Once you find the line that contains "Given: Collapse the Perfil section", write out that line and every line after it to the end of the records, exactly and with nothing else.

__________________________________________________

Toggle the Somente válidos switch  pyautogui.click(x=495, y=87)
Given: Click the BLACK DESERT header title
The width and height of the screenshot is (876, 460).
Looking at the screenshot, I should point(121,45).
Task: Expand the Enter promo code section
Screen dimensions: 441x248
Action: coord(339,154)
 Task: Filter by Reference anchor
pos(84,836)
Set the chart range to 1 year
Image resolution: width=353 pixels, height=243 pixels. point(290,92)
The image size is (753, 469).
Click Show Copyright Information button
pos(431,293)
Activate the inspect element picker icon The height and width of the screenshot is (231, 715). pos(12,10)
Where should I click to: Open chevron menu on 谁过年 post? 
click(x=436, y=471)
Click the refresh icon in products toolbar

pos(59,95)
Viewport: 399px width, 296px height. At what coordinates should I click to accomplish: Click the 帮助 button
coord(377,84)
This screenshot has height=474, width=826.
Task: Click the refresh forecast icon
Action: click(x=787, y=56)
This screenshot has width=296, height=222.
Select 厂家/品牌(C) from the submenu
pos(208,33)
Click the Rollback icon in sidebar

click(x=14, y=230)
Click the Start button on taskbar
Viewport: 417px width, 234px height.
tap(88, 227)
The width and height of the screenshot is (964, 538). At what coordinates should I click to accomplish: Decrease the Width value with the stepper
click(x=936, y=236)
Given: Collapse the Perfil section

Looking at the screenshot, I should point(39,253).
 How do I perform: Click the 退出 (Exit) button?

__________________________________________________

Solution for this task —
Given: Collapse the Perfil section

Looking at the screenshot, I should point(39,253).
 How do I perform: Click the 退出 (Exit) button?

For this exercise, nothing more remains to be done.